Après avoir cru pendant des décennies que les enseignantes et enseignants travaillaient en vase clos, qu’ils apprenaient (ou non) par eux-mêmes et que ce n’était qu’avec le temps qu’ils s’amélioraient – en général, seul et à tâtons – on pense maintenant de plus en plus que tous les enseignants et enseignantes sont plus efficaces s’ils sont soutenus par un solide groupe de collègues et que les nouveaux venus ont tout intérêt à avoir un mentor qui leur sert de guide et de conseiller.

En outre, les mentors ont tout autant à gagner de leurs stagiaires que l’inverse : ces derniers leur permettent d’entrevoir de nouvelles perspectives sur leur façon d’enseigner et sur celle des autres, de nouer de nouvelles relations et de faire renaître leur engagement et leur enthousiasme envers leur métier.

Un nombre croissant d’études se consacre à des questions clés comme le choix des mentors, la façon d’accorder les mentors aux stagiaires, la nature – formelle ou non – de leurs relations, la façon dont les mentors devraient être payés ou récompensés plus généralement en échange de leur contribution et où trouver le temps de faire du mentorat.

Quels sont les défis posés par le mentorat à l’aube du nouveau millénaire? Quatre principaux domaines de changement incitent les éducatrices et éducateurs à envisager le mentorat de manière différente à l’ère postmoderne.

MENTORS MAIS PAS TOURMENTEURS

Enseigner est devenu incroyablement plus complexe au cours des dernières années.

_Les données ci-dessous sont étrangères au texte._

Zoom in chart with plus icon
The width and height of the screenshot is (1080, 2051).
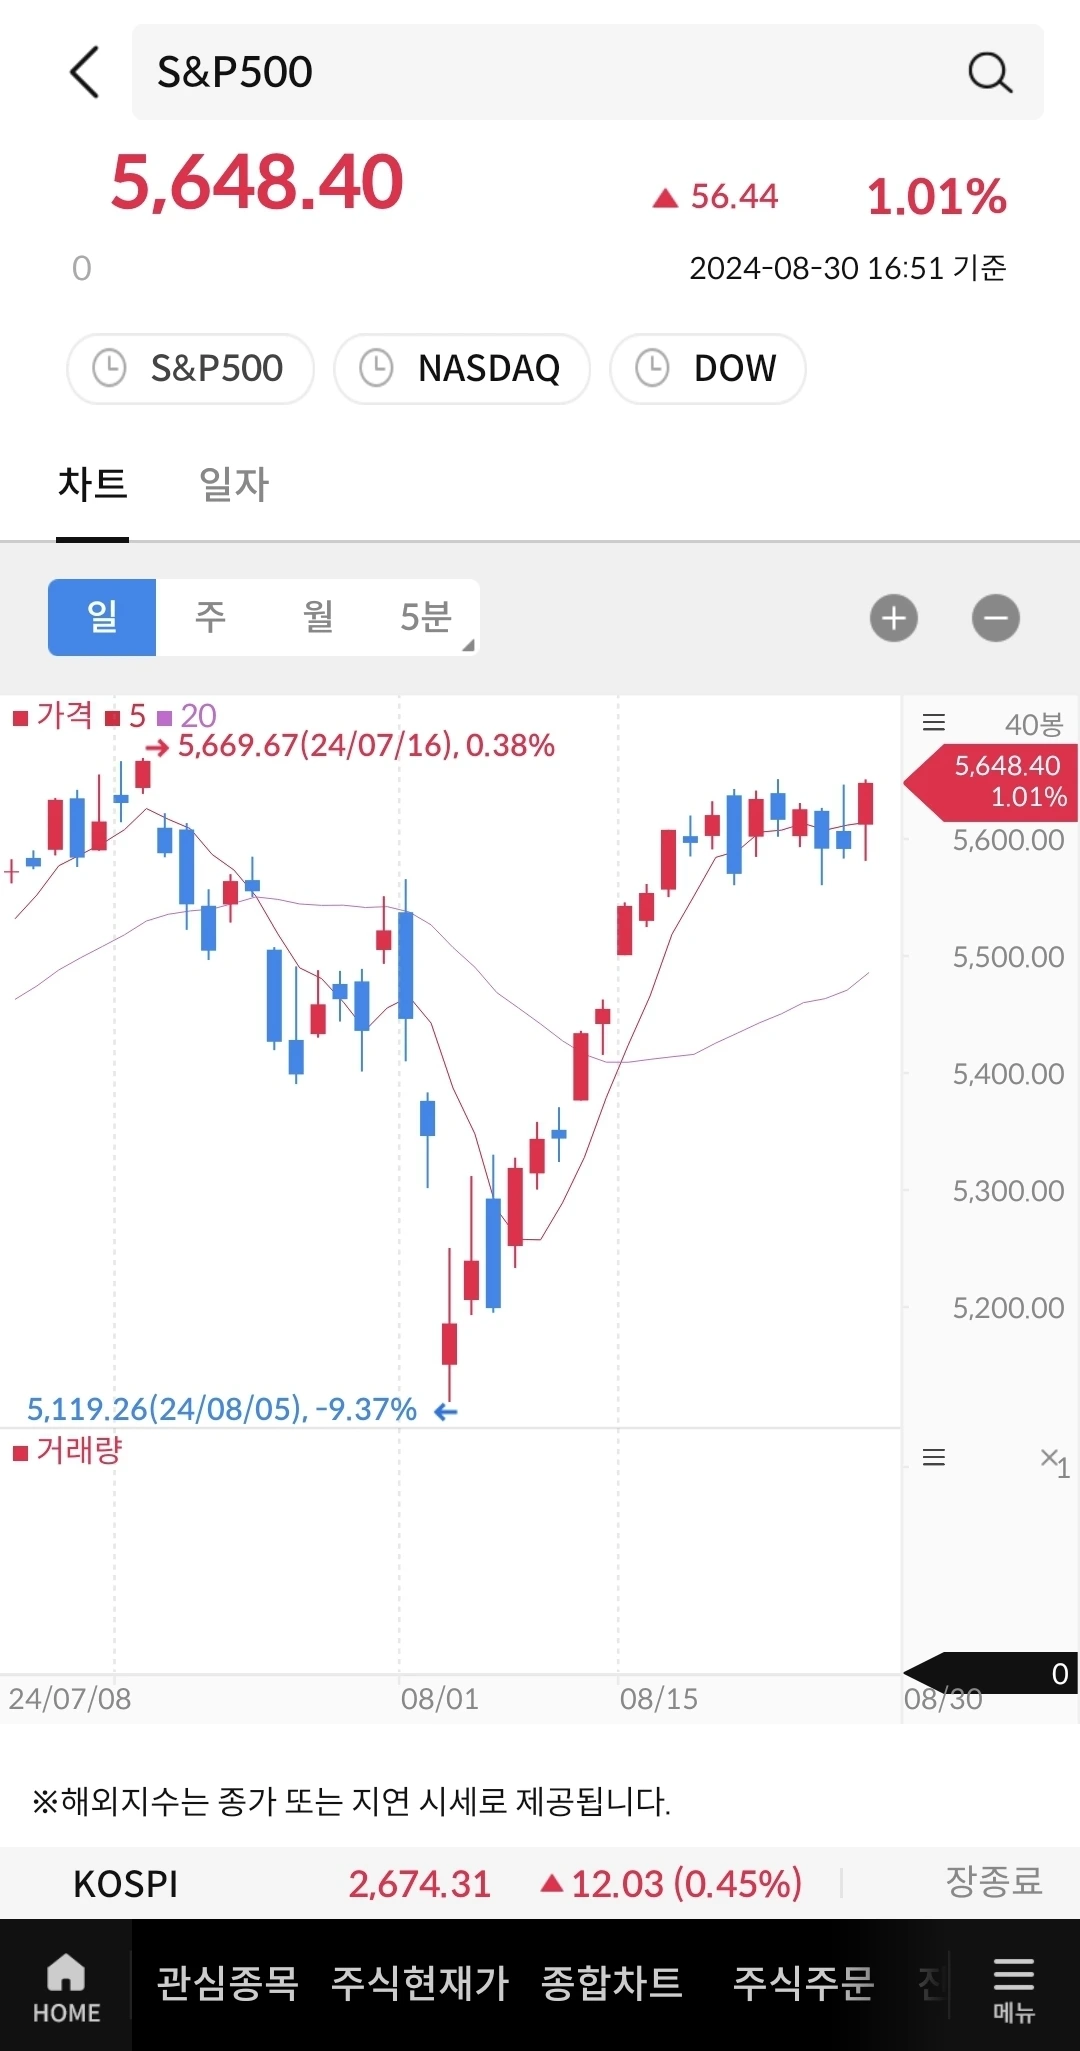coord(894,618)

Les répertoires de classe s’étendent en raison des progrès accomplis en sciences de l’éducation – constructivisme, apprentissage coopératif, stratégies de métacognition et d’évaluation, entre autres – de la percée des technologies de l’information et du défi présenté par la nécessité d’adapter l’instruction aux besoins et styles d’apprentissage d’élèves provenant de milieux culturels divers et d’élèves en difficulté.

Ces progrès représentent un défi pour les enseignants et enseignantes, qu’ils soient nouveaux ou expérimentés. Le vieux modèle de mentorat selon lequel des experts sûrs de détenir les clefs du savoir en transmettent les principes à des novices avides d’apprendre n’a plus cours.

Bien qu’il soit toujours possible de trouver des exceptions – des superenseignants qui connaissent et appliquent les nouvelles stratégies d’enseignement – ces personnes, qu’elles exercent dans des écoles de formation ou ailleurs, sont rares et peuvent vite être surchargées.

De nos jours, bien qu’il arrive que des mentors en sachent plus que les nouveaux enseignants et enseignantes sur les procédures scolaires ou la gestion de la classe par exemple, ces derniers sont plus au fait des nouvelles stratégies d’enseignement.

Cependant, si dans une école, on part du principe que le mentor en sait toujours plus, même en ce qui a trait aux stratégies d’enseignement, les nouveaux venus désireux d’innover pourraient rapidement percevoir la relation avec le mentor comme oppressive. Les mentors pourraient leur apparaître davantage comme des tourmenteurs, et le processus d’initiation à la profession pourrait au contraire amener les nouvelles recrues à s’éloigner des objectifs et des pratiques préconisés dans le cadre du programme de formation initiale.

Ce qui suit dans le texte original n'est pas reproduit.